::: EXCERPTED TEXT :::

One way to approach the alleviation of in-class time pressure for teachers can therefore be directed at out-of-class activities and decisions that can have heavy influence over instructional behaviour in class. This report highlighted how pre-lesson insertion of “homework revision” was one such candidate for increasing the time pressure during lesson time. Other possible candidates may include class tests, administrative tasks, and lesson cancellations (which indeed occurred in Lesson 10 and acted as a trigger to other ensuing problems of teaching), which are not uncommon occurrences in schools. School teaching schedules usually only list the mathematical topics to be covered and do not usually set aside time for these necessary or unavoidable changes to the original instructional plan. Like the inclusion of homework revision in an already packed teaching schedule, the perturbations from these sources can significantly heighten the tension of time limitations in class.

The lesson analysis also points to time pressure as a key determinant in deciding instructional courses in class. In each of the five points of the lesson where time pressure was felt (Fig. 3), it resulted in some changes from the original teaching plan. In the first instance, I chose a direct approach to showing the solution of the second homework question instead of drawing upon students’ participation; in the second juncture, I restricted students’ computer work to 20 min despite intending them to have more time; in the third trigger, I interrupted student Xiao even though I saw the educative benefits of getting students to make conjectures; in the fourth occurrence of time pressure, I reduced the number of theorems to only one; and in the fifth instance, coinciding with the final bell, I rushed to complete the written proof. These improvisations, made with each peaking of time pressure, indicate that the goal to cover content while keeping to time is a strong enough motivation to effect changes to the instructional paths in class. Time pressures are therefore not insignificant occurrences to be quickly dismissed as peripheral to teachers’ instructional life. On the contrary, they may be intimately related to instructional decisions, both affecting and being affected by them. This implies that efforts to help teachers improve the quality of teaching in class should take into account temporal considerations.

The goal of keeping to time also does not occur in isolation but interacts with the other contextually dependent goals of teaching that often emerge at the same time. At one point, I was deciding between including the “homework revision” component or moving other displaced components to the next lesson, while considering the implications of each choice with respect to syllabus coverage; at another juncture, I needed to prioritise between keeping to time and continuing to engage students in worthwhile discussions. These moment-by-moment spontaneous decisions that teachers make in class in relation to time use are influenced by the changing flux of instructional goals in the minds of teachers when trying to carry out instruction with limited time. In helping teachers cope with the stresses of time pressures in the classroom, there is thus a need for greater understanding of how their instructional goals are developed and how these goals interact with one another within limited time frames.

::: GIVEN DATA :::

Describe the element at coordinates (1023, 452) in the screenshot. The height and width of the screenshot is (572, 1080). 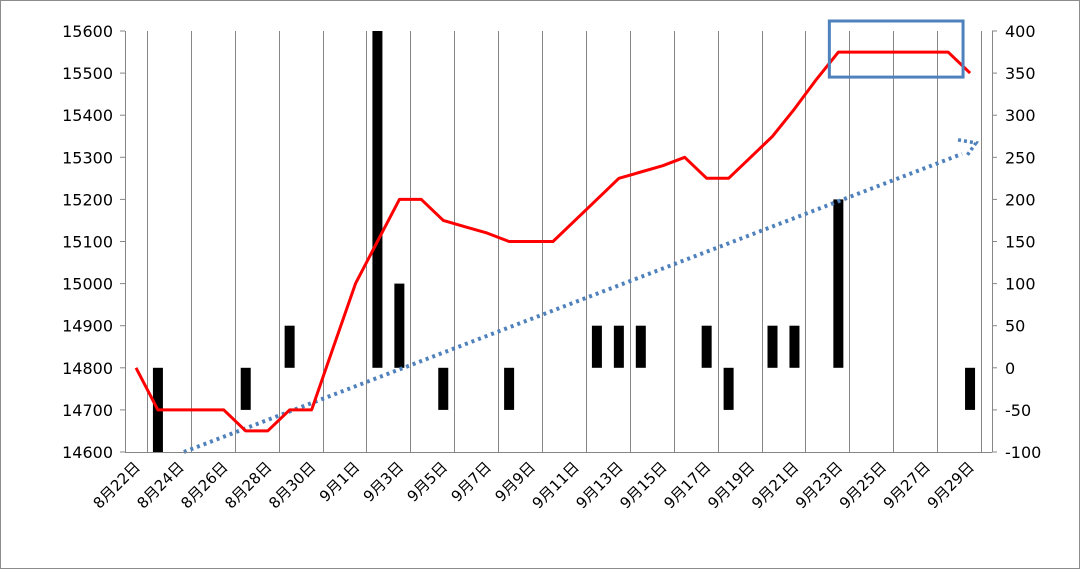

:::

== WHAT IS EXPECTED ==
In the text on classroom time pressure, how long was students' computer work restricted to at the second point of time pressure? The lines above are separate material and have nothing to do with the text.

== SOLUTION TO THIS EXERCISE ==
20 minutes.